> _Aim of the task_
Scan the lines below for the string "Free" and copy every one that has it.

> _Data extracts_
+++

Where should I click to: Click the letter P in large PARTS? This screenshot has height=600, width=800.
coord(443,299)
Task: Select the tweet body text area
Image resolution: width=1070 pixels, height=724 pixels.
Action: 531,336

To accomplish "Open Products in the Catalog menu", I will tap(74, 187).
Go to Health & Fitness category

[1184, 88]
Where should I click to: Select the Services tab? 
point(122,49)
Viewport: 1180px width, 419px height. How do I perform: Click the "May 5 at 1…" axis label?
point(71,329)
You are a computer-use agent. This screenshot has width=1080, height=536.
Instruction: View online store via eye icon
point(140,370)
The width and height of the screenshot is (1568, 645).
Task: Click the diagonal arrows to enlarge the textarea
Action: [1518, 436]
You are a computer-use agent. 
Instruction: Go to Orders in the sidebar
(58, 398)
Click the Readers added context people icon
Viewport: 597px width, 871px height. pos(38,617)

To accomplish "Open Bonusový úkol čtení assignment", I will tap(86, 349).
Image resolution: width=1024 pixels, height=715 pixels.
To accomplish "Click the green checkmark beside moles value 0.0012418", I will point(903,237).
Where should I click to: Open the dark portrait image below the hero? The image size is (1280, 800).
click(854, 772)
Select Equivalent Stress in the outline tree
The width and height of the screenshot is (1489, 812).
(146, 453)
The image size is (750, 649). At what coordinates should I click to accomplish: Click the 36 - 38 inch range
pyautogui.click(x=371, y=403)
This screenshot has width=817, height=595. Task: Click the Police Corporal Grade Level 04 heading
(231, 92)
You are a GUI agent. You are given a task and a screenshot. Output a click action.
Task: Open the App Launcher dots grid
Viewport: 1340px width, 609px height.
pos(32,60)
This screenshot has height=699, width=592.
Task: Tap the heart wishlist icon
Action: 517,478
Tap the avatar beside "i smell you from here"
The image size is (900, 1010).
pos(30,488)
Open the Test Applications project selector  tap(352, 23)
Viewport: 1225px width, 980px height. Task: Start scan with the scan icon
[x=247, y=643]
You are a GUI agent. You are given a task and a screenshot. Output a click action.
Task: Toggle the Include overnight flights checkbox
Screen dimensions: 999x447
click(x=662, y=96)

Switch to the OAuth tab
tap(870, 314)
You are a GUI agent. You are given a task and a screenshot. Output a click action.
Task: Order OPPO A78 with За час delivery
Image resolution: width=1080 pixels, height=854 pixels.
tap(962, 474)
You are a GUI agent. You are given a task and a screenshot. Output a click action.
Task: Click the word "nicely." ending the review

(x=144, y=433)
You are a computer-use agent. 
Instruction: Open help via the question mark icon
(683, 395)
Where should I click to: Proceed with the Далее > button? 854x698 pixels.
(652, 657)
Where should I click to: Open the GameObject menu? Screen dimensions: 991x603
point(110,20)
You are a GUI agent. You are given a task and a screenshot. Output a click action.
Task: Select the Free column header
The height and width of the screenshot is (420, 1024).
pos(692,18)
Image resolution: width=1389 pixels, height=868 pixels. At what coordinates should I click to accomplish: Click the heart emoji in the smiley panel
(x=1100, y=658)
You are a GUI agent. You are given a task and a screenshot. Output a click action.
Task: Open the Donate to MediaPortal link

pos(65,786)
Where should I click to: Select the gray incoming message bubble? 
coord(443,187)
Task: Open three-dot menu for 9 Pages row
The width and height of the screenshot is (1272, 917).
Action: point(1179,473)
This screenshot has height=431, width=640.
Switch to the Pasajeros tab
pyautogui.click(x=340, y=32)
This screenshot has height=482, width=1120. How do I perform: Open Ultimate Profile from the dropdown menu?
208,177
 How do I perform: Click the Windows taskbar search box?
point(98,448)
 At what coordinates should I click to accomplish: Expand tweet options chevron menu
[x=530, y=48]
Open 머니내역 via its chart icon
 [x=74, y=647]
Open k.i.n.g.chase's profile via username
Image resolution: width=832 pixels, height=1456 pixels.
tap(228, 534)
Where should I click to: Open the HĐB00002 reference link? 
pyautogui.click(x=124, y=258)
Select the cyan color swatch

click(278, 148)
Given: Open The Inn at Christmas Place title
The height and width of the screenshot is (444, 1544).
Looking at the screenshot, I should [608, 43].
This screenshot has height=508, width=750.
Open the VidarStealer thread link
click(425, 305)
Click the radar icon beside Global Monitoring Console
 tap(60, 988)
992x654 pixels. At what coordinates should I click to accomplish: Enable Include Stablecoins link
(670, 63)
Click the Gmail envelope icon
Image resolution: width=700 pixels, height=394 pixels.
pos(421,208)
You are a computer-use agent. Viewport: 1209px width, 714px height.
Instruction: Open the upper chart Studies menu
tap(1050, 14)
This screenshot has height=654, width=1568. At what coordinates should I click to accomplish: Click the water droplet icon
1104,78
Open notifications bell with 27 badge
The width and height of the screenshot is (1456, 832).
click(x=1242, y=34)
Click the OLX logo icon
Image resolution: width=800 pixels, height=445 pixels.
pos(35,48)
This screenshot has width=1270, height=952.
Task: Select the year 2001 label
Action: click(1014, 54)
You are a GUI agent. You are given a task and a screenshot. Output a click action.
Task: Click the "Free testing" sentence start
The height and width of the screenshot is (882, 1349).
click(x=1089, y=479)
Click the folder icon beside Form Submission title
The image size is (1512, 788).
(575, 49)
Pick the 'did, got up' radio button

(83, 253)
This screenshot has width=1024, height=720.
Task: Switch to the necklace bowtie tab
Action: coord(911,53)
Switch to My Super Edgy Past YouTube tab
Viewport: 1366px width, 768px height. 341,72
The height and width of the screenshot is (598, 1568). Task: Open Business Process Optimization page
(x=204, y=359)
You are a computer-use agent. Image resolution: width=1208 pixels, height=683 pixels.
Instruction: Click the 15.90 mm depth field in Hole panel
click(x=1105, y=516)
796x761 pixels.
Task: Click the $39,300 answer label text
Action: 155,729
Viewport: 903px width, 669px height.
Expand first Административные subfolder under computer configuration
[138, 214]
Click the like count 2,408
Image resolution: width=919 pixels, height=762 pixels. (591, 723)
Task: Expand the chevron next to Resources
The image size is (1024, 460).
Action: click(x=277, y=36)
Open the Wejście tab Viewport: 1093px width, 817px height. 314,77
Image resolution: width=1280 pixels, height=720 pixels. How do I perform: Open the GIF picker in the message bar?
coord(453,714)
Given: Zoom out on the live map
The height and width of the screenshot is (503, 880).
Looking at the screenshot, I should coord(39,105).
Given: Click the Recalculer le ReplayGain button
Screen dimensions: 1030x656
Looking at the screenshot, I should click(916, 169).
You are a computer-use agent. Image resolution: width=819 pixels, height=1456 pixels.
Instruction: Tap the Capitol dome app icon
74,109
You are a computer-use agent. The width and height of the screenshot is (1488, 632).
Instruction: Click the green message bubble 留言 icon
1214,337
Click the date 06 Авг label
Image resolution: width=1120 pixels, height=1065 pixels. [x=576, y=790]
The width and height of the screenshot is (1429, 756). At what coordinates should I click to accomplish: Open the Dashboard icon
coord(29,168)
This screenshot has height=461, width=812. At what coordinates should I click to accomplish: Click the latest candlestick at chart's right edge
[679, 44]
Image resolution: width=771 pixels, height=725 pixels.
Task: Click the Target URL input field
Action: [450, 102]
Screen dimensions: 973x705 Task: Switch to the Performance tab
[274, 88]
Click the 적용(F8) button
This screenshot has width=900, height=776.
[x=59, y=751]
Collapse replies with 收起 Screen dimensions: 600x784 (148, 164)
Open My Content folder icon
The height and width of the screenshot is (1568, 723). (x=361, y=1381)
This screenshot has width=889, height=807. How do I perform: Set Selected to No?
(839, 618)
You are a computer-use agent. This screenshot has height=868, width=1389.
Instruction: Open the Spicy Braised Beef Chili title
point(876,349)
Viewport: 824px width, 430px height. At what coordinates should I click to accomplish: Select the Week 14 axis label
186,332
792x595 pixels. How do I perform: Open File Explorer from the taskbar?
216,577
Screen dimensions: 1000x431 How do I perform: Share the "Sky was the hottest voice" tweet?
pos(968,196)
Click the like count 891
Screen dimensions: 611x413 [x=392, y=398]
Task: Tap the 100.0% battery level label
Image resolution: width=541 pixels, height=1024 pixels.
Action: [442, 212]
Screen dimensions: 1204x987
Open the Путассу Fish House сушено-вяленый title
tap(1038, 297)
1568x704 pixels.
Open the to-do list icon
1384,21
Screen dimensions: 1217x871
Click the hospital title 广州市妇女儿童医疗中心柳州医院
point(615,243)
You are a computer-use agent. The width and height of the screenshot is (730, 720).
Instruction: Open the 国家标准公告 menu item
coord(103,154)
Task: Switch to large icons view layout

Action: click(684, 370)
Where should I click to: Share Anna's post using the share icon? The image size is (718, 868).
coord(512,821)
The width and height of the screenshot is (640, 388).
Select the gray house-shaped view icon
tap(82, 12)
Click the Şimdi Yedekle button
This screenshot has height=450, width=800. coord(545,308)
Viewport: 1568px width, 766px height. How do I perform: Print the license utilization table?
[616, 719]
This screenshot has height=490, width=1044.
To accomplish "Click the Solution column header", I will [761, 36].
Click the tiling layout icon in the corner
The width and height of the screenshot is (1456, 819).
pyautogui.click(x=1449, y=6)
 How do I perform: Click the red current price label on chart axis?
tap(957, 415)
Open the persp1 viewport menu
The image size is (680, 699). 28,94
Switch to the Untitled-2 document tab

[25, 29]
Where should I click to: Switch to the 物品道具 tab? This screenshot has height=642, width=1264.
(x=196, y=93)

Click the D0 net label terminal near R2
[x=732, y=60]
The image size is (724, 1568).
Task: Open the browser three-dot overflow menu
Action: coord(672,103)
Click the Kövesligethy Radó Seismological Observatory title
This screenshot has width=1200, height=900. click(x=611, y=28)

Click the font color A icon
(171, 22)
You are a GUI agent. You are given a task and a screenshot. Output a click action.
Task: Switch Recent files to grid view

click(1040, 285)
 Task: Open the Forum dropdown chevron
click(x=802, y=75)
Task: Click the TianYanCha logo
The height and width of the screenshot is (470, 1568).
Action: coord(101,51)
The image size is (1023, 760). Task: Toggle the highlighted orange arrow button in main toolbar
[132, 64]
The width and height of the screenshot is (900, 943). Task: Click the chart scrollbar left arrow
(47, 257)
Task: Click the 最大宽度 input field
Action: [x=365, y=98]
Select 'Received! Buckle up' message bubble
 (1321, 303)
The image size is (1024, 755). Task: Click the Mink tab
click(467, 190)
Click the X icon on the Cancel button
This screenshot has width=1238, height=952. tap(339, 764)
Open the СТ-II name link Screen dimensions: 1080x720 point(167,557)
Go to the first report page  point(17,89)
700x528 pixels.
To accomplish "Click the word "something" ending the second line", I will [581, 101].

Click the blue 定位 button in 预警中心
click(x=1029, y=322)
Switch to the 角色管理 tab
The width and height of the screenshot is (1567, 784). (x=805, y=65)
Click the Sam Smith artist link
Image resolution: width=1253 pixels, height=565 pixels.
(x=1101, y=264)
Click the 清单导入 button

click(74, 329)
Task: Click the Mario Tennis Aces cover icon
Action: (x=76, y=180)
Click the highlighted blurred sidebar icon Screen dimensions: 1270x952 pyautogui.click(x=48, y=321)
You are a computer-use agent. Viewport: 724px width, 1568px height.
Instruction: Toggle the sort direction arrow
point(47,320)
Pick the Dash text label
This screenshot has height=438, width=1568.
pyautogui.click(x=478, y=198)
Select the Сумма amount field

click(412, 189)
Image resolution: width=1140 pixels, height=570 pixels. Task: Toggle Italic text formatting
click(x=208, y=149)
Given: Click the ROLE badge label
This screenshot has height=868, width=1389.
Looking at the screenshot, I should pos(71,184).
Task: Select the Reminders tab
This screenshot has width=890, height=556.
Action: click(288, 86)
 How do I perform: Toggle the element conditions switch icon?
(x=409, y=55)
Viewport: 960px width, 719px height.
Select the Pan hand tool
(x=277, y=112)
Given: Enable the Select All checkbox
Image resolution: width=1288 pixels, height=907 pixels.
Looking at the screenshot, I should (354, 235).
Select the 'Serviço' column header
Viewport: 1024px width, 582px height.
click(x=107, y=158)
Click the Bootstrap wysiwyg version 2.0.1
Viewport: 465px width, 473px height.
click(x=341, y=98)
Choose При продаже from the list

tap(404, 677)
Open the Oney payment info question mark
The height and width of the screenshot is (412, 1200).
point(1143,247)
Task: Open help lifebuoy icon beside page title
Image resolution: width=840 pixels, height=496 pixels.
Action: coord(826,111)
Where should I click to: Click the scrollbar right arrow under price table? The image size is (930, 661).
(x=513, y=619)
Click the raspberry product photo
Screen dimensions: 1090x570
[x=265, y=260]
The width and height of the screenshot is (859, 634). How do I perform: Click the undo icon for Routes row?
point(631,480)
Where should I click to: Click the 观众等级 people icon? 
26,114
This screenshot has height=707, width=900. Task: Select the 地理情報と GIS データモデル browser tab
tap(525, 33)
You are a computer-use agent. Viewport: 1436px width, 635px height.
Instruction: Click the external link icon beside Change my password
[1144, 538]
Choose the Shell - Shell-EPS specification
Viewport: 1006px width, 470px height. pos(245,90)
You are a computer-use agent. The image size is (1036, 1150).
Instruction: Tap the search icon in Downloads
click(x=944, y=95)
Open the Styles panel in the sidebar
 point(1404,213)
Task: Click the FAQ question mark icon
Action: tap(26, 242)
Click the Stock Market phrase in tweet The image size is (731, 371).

+++

> _Reply to the exercise_
Task: Select the Free column header
Task: Click the "Free testing" sentence start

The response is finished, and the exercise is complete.